El Primero de Mayo en Ceuta ha marcado un punto de inflexión en la agenda social local. Con apenas 150 manifestantes, la movilización sindical de CCOO y UGT ha priorizado demandas concretas: empleo precario, salarios insuficientes, vivienda asequible, negociación colectiva paralizada y conexiones con la Península. La ausencia masiva no restó fuerza al mensaje: lo urgente ya no es la visibilidad, sino la acción institucional y empresarial.
¿Qué reivindicaron los sindicatos en Ceuta el 1 de mayo?
Los sindicatos CCOO y UGT centraron su discurso en cinco ejes estructurales. Ninguno es abstracto. Todos responden a indicadores reales: el 32 % de los trabajadores ceutíes percibe menos de 1.000 € mensuales; el 68 % de los nuevos contratos son temporales; y el precio medio del alquiler supera los 750 €/mes en el centro urbano.
Lucha contra la precariedad laboral
La precariedad laboral sigue siendo el principal freno a la estabilidad económica familiar. En Ceuta, el 41 % de los jóvenes menores de 30 años trabaja sin contrato indefinido. Los sindicatos exigen la derogación de cláusulas abusivas en contratos de obra y servicio.
Vivienda como derecho, no como mercancía
La vivienda asequible dejó de ser una reivindicación para convertirse en una exigencia de supervivencia. El manifiesto conjunto denuncia la escasez de viviendas protegidas y la falta de ejecución de los planes locales de vivienda. Se pide la activación inmediata del Plan Especial de Vivienda con financiación estatal y autonómica.
¿Por qué está paralizada la negociación colectiva en Ceuta?
El convenio colectivo del comercio lleva más de 18 meses sin renovarse. Otros sectores clave —como limpieza, hostelería y servicios municipales— también acumulan retrasos superiores a un año. Esta parálisis no es técnica: es política. Refleja la falta de voluntad negociadora de parte de la patronal y la ausencia de mecanismos sancionadores efectivos por parte de la administración.

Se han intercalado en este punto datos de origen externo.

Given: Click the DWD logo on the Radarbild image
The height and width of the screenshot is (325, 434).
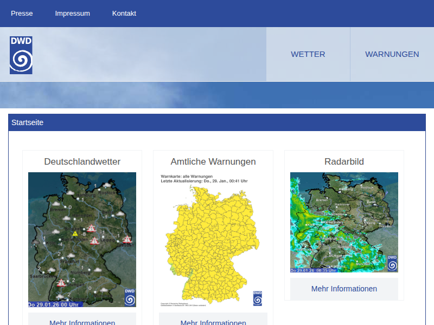Looking at the screenshot, I should pyautogui.click(x=392, y=263).
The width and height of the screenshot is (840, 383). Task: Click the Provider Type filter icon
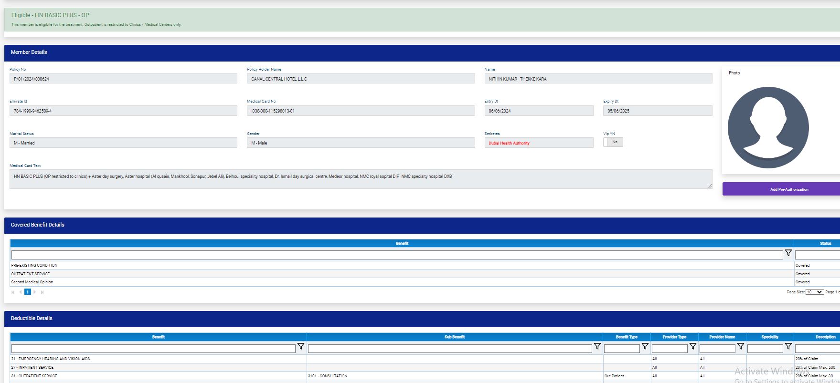pyautogui.click(x=692, y=347)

El plus de residencia: un derecho en riesgo
El plus de residencia —un complemento salarial único en Ceuta y Melilla— sigue sin actualizarse desde 2022. Su valor real ha caído un 12,3 % por efecto de la inflación. Los sindicatos exigen su revisión semestral vinculada al IPC y su extensión a todos los sectores públicos y privados.
¿Cuál es el impacto económico real de estas demandas?
La inacción en materia laboral y habitacional tiene coste fiscal y productivo. Cada trabajador que abandona Ceuta por falta de vivienda o salarios mínimos representa una pérdida estimada de 14.200 € anuales en ingresos fiscales. Además, la rotación laboral en el comercio alcanza el 37 % anual, afectando la calidad del servicio y la fidelización del cliente.
Conexiones con la Península: más que infraestructura, es cohesión territorial
La conectividad con la Península no es solo logística: es un factor de competitividad. El retraso en la digitalización de los trámites aduaneros y la falta de frecuencias ferroviarias directas limitan la atracción de inversión privada. Se exige la puesta en marcha del Corredor Logístico Ceuta-Madrid con financiación europea.
¿Qué marco legal respalda estas exigencias?
El Estatuto de los Trabajadores, la Ley de Vivienda 2023 y el Estatuto de Autonomía de Ceuta obligan a la Administración a garantizar condiciones mínimas de trabajo y acceso a la vivienda. Además, la Directiva Europea sobre Salarios Mínimos Justos exige a España revisar los salarios reales en ciudades con coste de vida diferenciado —como Ceuta— antes de 2025.
Datos Clave
- El 68 % de los nuevos contratos en Ceuta son temporales.
- El alquiler medio supera los 750 €/mes en el centro urbano.
- El convenio colectivo del comercio lleva 18 meses sin renovarse.
- El plus de residencia no se actualiza desde 2022.
- La rotación laboral en el comercio alcanza el 37 % anual.
La movilización del 1 de mayo no fue un acto simbólico. Fue un diagnóstico en tiempo real: Ceuta necesita respuestas ejecutables, no declaraciones de intenciones. La negociación colectiva, la vivienda pública y la actualización del plus de residencia no son caprichos sindicales. Son condiciones mínimas para la cohesión social y la sostenibilidad económica de la ciudad.